Testing Environment (or, how I tested it)

If you, like me, are interested in reviewing the test environment, here are a few words on the matter: I used JMH tool for running benchmarks, and all the results are pretty reproducible. I ran JMH benchmarks from a laptop with i7 2.6 GHz (2 cores) and 16GB of RAM. For wire configuration, I used AWS cloud with two micro instances (one for the server, and one for JHM benchmark).

The use case for the event sourcing simulation is 1000 rows with unique ID’s and 200 bytes of payload (which is an average size for events that we have in projects at Wix).

To test the correctness of my benchmark I used an open source library wix-embedded-mysql. It is a highly useful tool that enables you not to think about MySQL server installation (it downloads, runs, and shutdowns a real MySQL server instance in your test).

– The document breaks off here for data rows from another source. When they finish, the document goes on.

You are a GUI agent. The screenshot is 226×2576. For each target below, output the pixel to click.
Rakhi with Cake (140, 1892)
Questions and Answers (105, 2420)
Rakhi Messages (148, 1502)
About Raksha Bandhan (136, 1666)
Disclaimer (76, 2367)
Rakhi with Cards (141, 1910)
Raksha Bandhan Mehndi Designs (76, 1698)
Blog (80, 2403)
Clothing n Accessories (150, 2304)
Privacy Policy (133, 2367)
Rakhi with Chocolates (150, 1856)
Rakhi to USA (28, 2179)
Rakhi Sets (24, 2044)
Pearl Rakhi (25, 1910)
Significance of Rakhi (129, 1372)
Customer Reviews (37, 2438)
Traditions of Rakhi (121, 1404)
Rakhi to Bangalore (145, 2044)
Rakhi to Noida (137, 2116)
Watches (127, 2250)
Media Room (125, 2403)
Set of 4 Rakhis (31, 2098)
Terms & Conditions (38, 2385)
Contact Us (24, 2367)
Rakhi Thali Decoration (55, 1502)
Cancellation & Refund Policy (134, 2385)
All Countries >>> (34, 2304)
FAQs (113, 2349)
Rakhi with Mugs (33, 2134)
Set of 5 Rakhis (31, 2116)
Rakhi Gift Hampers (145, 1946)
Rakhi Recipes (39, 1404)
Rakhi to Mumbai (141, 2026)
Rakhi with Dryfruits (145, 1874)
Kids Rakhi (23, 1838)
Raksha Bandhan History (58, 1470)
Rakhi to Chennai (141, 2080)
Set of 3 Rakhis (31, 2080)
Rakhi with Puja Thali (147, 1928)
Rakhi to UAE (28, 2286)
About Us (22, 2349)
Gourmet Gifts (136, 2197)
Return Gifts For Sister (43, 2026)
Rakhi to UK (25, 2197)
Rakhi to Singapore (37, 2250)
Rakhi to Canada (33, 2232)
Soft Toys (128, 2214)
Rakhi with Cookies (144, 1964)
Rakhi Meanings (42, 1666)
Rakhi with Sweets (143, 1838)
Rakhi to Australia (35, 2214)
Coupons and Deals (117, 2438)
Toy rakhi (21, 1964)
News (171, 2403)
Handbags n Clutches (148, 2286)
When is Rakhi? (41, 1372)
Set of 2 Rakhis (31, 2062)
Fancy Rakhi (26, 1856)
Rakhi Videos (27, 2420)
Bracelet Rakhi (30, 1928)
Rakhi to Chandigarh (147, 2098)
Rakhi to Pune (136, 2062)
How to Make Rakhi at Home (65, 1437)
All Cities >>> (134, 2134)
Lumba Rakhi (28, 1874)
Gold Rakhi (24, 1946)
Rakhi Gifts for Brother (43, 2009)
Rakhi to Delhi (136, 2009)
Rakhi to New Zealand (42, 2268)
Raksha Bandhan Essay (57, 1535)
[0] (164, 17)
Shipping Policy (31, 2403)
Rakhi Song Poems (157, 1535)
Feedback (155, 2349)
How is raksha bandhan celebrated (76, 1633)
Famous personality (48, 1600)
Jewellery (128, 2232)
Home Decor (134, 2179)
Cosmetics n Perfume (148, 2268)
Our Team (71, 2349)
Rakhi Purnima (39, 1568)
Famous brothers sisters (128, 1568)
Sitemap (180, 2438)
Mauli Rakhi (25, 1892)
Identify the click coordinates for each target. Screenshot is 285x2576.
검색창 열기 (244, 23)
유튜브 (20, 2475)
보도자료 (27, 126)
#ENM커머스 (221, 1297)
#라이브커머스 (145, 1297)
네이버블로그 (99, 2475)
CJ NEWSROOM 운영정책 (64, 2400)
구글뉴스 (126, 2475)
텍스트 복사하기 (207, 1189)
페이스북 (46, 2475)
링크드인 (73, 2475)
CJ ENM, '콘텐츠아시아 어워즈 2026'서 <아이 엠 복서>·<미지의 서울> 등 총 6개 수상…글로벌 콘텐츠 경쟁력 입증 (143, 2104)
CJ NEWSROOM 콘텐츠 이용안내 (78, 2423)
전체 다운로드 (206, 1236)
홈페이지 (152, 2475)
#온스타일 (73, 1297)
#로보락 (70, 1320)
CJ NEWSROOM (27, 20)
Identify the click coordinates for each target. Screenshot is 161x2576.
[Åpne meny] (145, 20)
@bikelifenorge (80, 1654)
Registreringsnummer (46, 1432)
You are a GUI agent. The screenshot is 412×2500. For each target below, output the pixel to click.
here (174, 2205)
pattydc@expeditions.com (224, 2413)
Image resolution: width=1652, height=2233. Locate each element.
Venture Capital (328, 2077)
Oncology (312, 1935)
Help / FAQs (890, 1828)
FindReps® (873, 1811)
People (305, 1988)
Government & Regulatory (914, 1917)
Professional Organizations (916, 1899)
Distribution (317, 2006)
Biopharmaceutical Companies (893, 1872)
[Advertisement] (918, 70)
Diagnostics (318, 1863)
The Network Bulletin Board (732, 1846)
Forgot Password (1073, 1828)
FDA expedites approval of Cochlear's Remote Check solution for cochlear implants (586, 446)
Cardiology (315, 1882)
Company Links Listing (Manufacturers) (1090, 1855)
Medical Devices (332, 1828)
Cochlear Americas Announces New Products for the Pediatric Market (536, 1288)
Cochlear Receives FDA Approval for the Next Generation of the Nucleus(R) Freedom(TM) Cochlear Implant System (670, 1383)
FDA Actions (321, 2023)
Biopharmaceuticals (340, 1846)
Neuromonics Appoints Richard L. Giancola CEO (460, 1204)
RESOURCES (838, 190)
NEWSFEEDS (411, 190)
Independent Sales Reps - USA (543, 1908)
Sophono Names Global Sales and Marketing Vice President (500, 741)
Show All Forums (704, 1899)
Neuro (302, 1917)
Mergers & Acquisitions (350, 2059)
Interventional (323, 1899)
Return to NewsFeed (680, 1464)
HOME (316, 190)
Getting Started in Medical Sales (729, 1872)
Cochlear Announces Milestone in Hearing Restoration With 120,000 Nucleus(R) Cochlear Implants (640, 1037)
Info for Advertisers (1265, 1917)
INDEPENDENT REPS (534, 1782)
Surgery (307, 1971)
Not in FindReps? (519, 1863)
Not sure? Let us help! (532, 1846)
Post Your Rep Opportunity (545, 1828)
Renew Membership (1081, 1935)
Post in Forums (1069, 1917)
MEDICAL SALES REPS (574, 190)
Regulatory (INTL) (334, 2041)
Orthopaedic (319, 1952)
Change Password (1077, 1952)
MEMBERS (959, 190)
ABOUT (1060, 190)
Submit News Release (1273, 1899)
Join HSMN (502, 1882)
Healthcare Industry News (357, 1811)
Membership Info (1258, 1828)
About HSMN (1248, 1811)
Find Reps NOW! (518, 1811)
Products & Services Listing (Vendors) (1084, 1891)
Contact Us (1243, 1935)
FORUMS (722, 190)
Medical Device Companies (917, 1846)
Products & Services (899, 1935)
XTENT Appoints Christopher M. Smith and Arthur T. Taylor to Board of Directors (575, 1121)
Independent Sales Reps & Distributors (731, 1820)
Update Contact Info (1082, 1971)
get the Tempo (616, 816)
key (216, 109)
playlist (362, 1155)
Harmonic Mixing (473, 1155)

You can check out my GitHub repo for more details.

Extra

What I decided not to put in the original post is one annoyingly strange graph that I got several times on a wire (like 2 or 3 times in a row). But then I failed to reproduce it (I tried many times), but without success. JFYI…

Weird case on wire

My only assumption here was that there was something really strange with network and MariaDB went mad, but then same thing we would see on Wi-Fi chart.